Credit: Great Sand Dunes National Park and Preserve, via Wikimedia Commons

Did you know that sand dunes...can sing?

Sand dunes form wherever there’s sand and steady wind to blow it into piles. Deserts cover 20 percent of Earth’s land surface and many have dunes. There are even sand dunes on other planets.

Here on Earth, sand dunes sing in about three dozen known locations. This has baffled explorers since Marco Polo crossed China’s Gobi Desert in the thirteenth century and attributed the loud noises to spirits.

And scientists still don’t understand it completely. But it has to do with the sand itself.
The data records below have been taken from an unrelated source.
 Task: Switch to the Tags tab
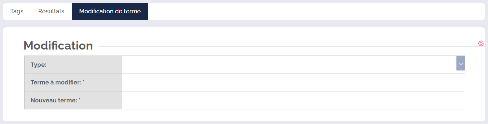[17, 11]
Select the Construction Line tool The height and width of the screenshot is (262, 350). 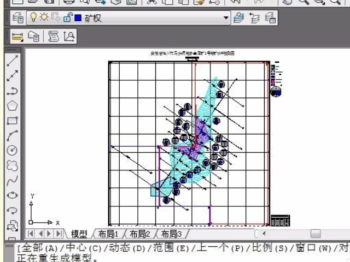(12, 76)
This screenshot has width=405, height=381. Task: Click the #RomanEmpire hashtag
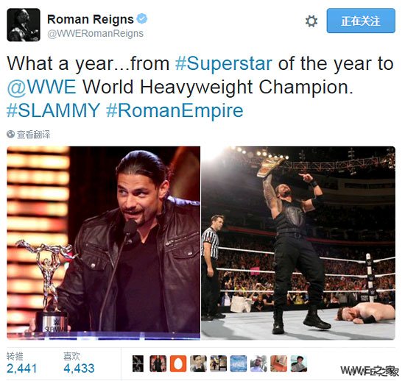[x=175, y=110]
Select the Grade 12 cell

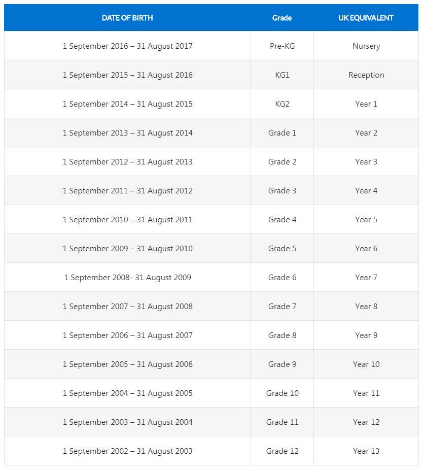pos(282,451)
In singing dunes, the sand crystals are well rounded and covered in a silica-water gel coating called desert glaze.

When the sand is hot and very dry, and tumbles down the dune face, the crystals vibrate against one another. This produces tiny sound waves that synchronize with and amplify each other, growing into moans, whines or whistles that can be louder than a lawn mower.
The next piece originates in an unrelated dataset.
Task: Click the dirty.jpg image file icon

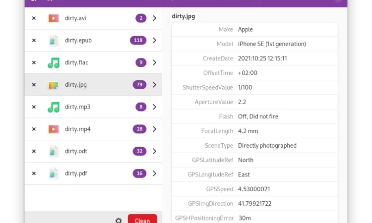Action: pyautogui.click(x=54, y=85)
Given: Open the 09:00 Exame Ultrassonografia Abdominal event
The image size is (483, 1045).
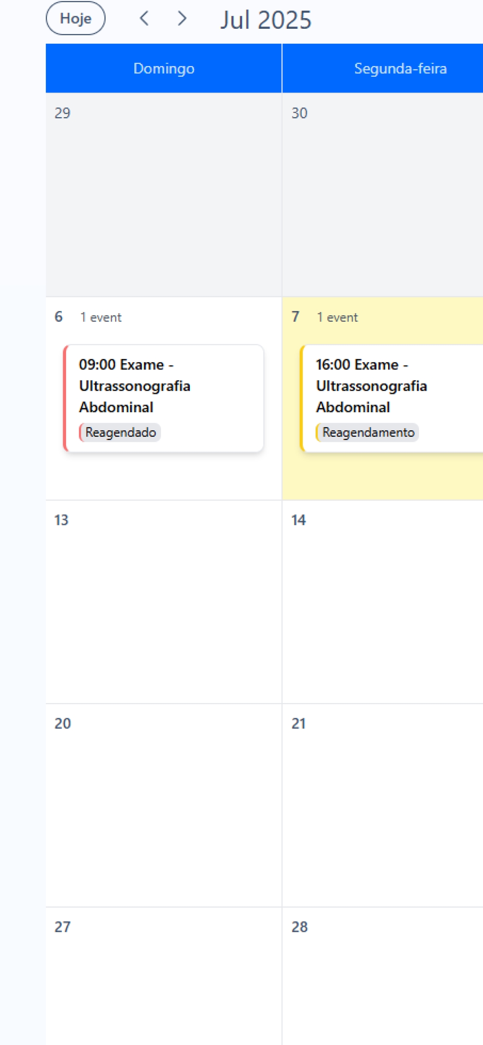Looking at the screenshot, I should pyautogui.click(x=163, y=386).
If the sand grains are a uniform size, the dune will produce a pure tone. If the grains are of different sizes, they’ll produce several notes to form a chord. Listen...

(Fade out music and fade in about eight seconds of singing sand recording. Fade out.)

In the U.S., White Sands National Monument has been singing for thousands of years, as documented by native peoples. When you visit, maybe they’ll sing for you.


Synopsis: Sand dunes form by aeolian processes anywhere there is a supply of dry sand and a consistent wind source. They range from inches to thousands of feet high and can be found on every continent on Earth, as well as on other planets. Under certain conditions, some dunes are musical, burping or humming a booming ethereal tone or chord as their sand grains move. These are Earth’s rare singing dunes, first documented by Marco Polo, which only occur in about three dozen locations. How do they make their music?

  • Dunes form when the wind blows sand or dust into a pile, known as an aeolian process.
    • Deserts cover about 20% of Earth’s land surface, but only 10% of deserts are covered by dunes.
    • Dunes also form along beaches and riverbanks, providing habitat and protecting coastal areas from erosion and storm surges.
  • To form a dune, there must be an ample source of sand or dust that is dry enough to be mobilized by consistent strong winds. Dunes accumulate as wind velocity slows or when an obstacle causes the wind to drop its sediment load.
    • Winds transport sand up the windward face of a dune to the crest, where it drops downward along the leeward slipface, typically at the steepest angle possible for a granular medium, the angle of repose. This angle is 30–35° for dry sand.
    • Dunes are classified into five styles that form depending on sand supply versus wind directions and velocity: barchan, parabolic, transverse, longitudinal and star.
      Diagram of a Barchan dune
      Barchan dunes are conceptually simple dunes that form where sediment supply is limited and the wind blows consistently from one direction.
      Credit: Merikanto, via Wikimedia Commons
    • In areas of plentiful sand and wind, dunes merge into dune fields and ergs (sand seas) that can range up to thousands of square miles in extent. Several ergs occur in different parts of the Sahara Desert.
  • The height of dunes varies as the wind sculpts them, but they range from 2.75 in (7 cm by definition) to 4,035 ft (0.8 mi or 1,230 m) tall, four times the height of Paris’s Eiffel Tower.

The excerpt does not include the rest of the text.